Draud asks Districts to Plan for 4% Cut

I had a great off-the-record chat with Education Commissioner Jon Draud yesterday. Draud was chipper despite a recent health scare and increasingly bad budget news for Kentucky schools.

The state budget director has asked Draud to submit a plan to meet a $132 million cut (4%), as well as a description of the impact of the cuts on the Kentucky Department of Education and Kentucky's school districts. This cut's gonna hurt.

It must be particularly frustrating for Draud who sought the Commissioner's position to advance Kentucky schools only to be thwarted by worsening economic conditions.

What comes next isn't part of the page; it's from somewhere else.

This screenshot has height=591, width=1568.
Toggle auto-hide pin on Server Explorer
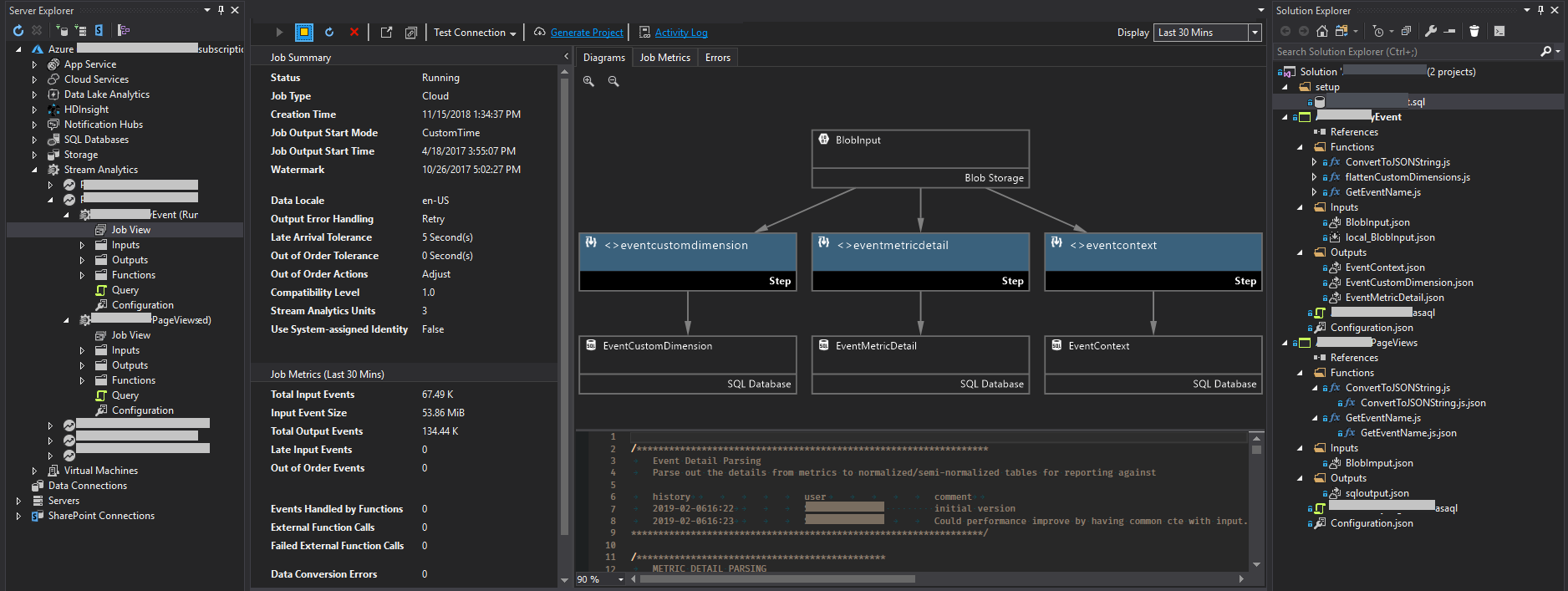221,10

How districts attack their budget problems will vary but the principle ought to be the same for every district - don't cut programs that touch children. That may be impossible for many districts to avoid. But if decisions must be made between programs then - cut support programs before cutting direct instructional programs.

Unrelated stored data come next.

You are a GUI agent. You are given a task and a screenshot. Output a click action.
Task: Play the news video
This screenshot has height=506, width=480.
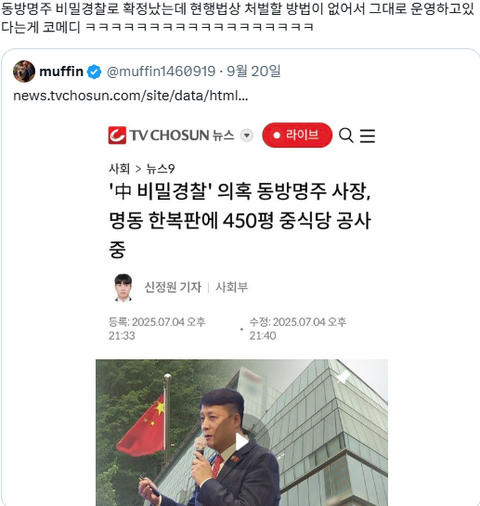242,442
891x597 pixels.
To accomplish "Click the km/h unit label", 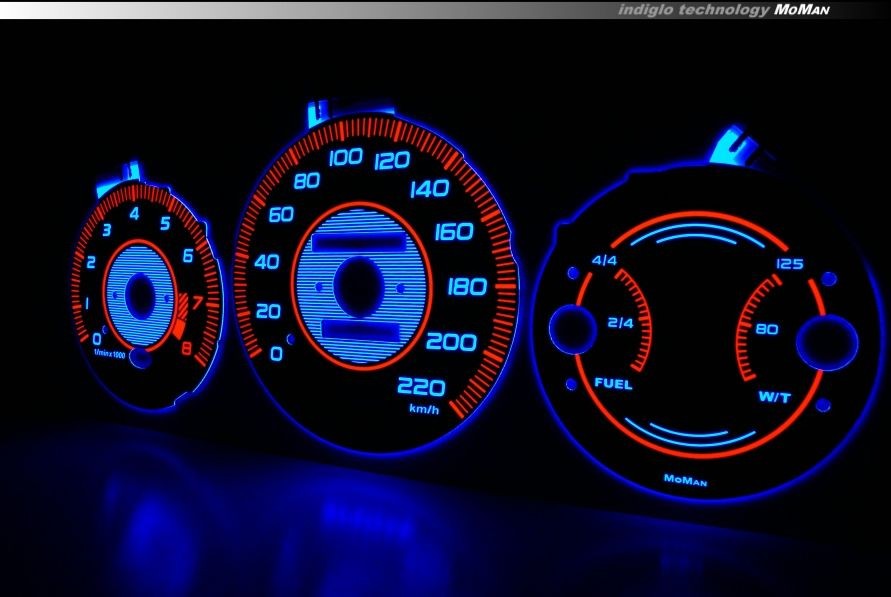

For example, (and I'm not making a specific suggestion here) if a district had to choose between classroom teachers and, say, a Family Resource Center - the center's gotta go.

This from the Herald-Leader:
State Education Commissioner Jon Draud Wednesday gave Kentucky's public school superintendents until noon Dec. 3 to report how a 4 percent budget cut would affect operations in their districts.

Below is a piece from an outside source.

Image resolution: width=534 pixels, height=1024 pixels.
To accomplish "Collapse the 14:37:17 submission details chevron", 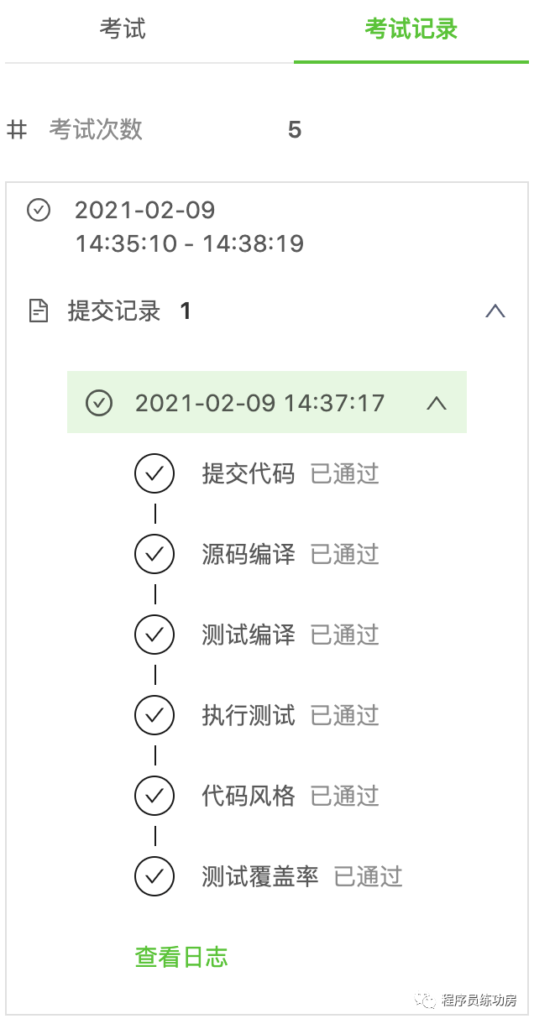I will pyautogui.click(x=436, y=403).
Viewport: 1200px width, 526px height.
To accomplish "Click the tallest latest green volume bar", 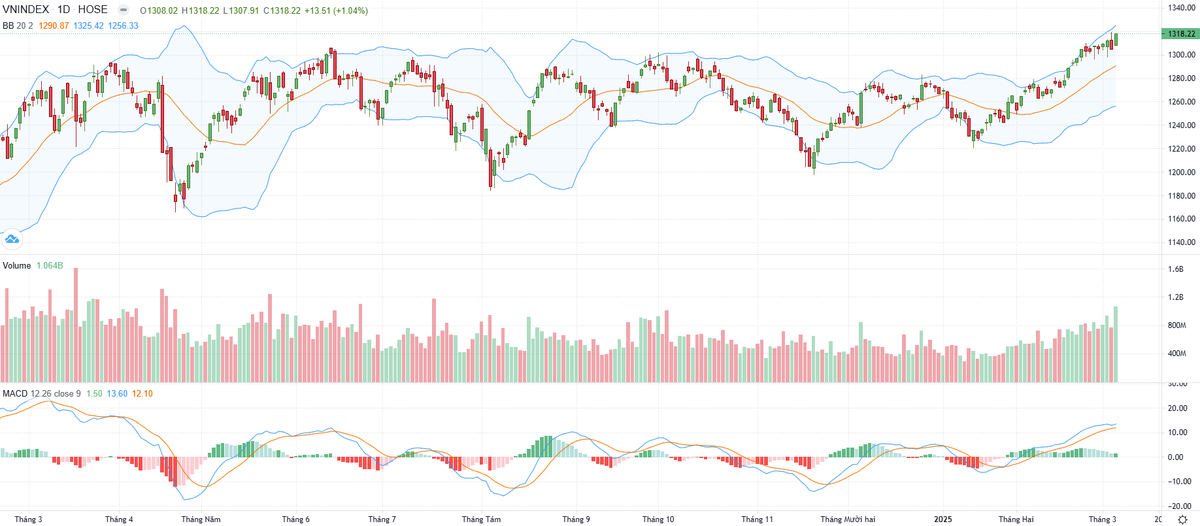I will 1116,344.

Draud said the cuts could be "devastating" for many districts.

He said he will use the district reports in preparing the education department's plan for achieving a 4 percent across-the-board budget cut as Gov. Steve Beshear has requested.

Beshear said Tuesday that he wants such reports from all state agencies and public universities by Dec. 5 to counter a growing revenue shortfall.

State budget cuts would be "nothing but bad news for Kentucky kids," said Robert Sexton, executive director of the Prichard Committee for Academic Excellence.

He said the timing is especially bad because school budget already have been weakened by earlier cuts.

"This cut will be the hardest of all because school budgets have been cut down to bare minimum in previous years," Sexton said...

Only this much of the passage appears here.